Task brief |
When you answer, give every record back exactly as written.

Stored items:

━━━━━━

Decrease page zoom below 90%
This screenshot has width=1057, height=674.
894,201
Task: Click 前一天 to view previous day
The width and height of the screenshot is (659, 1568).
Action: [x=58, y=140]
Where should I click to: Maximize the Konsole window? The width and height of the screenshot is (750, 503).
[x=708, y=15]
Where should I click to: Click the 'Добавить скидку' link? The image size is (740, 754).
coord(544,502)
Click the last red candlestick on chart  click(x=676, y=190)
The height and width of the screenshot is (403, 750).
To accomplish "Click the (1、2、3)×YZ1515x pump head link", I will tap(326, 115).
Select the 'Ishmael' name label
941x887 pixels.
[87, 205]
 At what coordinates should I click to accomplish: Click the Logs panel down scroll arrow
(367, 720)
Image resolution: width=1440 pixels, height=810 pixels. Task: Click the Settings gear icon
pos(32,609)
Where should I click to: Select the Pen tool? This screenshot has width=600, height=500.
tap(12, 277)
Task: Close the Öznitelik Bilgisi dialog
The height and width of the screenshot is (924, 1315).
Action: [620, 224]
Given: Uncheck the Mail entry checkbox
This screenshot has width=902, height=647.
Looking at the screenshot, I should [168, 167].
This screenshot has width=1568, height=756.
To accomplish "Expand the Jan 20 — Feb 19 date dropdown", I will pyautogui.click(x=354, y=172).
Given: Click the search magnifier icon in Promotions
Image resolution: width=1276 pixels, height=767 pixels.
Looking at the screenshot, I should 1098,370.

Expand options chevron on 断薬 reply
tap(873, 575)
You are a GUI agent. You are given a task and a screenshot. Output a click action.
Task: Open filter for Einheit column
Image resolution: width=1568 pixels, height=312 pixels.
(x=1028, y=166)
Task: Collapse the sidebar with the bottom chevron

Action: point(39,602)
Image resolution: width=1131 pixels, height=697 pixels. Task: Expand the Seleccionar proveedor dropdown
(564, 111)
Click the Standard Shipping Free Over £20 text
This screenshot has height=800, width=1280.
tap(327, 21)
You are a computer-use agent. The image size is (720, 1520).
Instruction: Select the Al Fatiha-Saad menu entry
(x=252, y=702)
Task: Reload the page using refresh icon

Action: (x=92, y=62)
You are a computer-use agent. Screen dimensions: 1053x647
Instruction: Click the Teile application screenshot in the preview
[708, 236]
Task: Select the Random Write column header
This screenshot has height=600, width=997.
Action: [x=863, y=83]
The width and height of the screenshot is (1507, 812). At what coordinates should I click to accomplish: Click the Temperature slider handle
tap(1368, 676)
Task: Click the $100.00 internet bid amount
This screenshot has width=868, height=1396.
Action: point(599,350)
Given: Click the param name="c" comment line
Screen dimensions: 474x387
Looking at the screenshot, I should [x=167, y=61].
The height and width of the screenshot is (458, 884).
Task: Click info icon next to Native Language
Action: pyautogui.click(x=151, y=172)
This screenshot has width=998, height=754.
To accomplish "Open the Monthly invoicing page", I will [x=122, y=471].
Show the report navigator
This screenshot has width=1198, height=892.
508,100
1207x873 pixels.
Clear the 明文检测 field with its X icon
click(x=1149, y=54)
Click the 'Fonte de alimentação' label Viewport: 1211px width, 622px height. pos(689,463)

━━━━━━

Reply to the task |
Decrease page zoom below 90%
This screenshot has width=1057, height=674.
894,201
Task: Click 前一天 to view previous day
The width and height of the screenshot is (659, 1568).
Action: [x=58, y=140]
Where should I click to: Maximize the Konsole window? The width and height of the screenshot is (750, 503).
[x=708, y=15]
Where should I click to: Click the 'Добавить скидку' link? The image size is (740, 754).
coord(544,502)
Click the last red candlestick on chart  click(x=676, y=190)
The height and width of the screenshot is (403, 750).
To accomplish "Click the (1、2、3)×YZ1515x pump head link", I will tap(326, 115).
Select the 'Ishmael' name label
941x887 pixels.
[87, 205]
 At what coordinates should I click to accomplish: Click the Logs panel down scroll arrow
(367, 720)
Image resolution: width=1440 pixels, height=810 pixels. Task: Click the Settings gear icon
pos(32,609)
Where should I click to: Select the Pen tool? This screenshot has width=600, height=500.
tap(12, 277)
Task: Close the Öznitelik Bilgisi dialog
The height and width of the screenshot is (924, 1315).
Action: [620, 224]
Given: Uncheck the Mail entry checkbox
This screenshot has width=902, height=647.
Looking at the screenshot, I should [168, 167].
This screenshot has width=1568, height=756.
To accomplish "Expand the Jan 20 — Feb 19 date dropdown", I will pyautogui.click(x=354, y=172).
Given: Click the search magnifier icon in Promotions
Image resolution: width=1276 pixels, height=767 pixels.
Looking at the screenshot, I should 1098,370.

Expand options chevron on 断薬 reply
tap(873, 575)
You are a GUI agent. You are given a task and a screenshot. Output a click action.
Task: Open filter for Einheit column
Image resolution: width=1568 pixels, height=312 pixels.
(x=1028, y=166)
Task: Collapse the sidebar with the bottom chevron

Action: point(39,602)
Image resolution: width=1131 pixels, height=697 pixels. Task: Expand the Seleccionar proveedor dropdown
(564, 111)
Click the Standard Shipping Free Over £20 text
This screenshot has height=800, width=1280.
tap(327, 21)
You are a computer-use agent. The image size is (720, 1520).
Instruction: Select the Al Fatiha-Saad menu entry
(x=252, y=702)
Task: Reload the page using refresh icon

Action: (x=92, y=62)
You are a computer-use agent. Screen dimensions: 1053x647
Instruction: Click the Teile application screenshot in the preview
[708, 236]
Task: Select the Random Write column header
This screenshot has height=600, width=997.
Action: [x=863, y=83]
The width and height of the screenshot is (1507, 812). At what coordinates should I click to accomplish: Click the Temperature slider handle
tap(1368, 676)
Task: Click the $100.00 internet bid amount
This screenshot has width=868, height=1396.
Action: point(599,350)
Given: Click the param name="c" comment line
Screen dimensions: 474x387
Looking at the screenshot, I should [x=167, y=61].
The height and width of the screenshot is (458, 884).
Task: Click info icon next to Native Language
Action: pyautogui.click(x=151, y=172)
This screenshot has width=998, height=754.
To accomplish "Open the Monthly invoicing page", I will [x=122, y=471].
Show the report navigator
This screenshot has width=1198, height=892.
508,100
1207x873 pixels.
Clear the 明文检测 field with its X icon
click(x=1149, y=54)
Click the 'Fonte de alimentação' label Viewport: 1211px width, 622px height. pos(689,463)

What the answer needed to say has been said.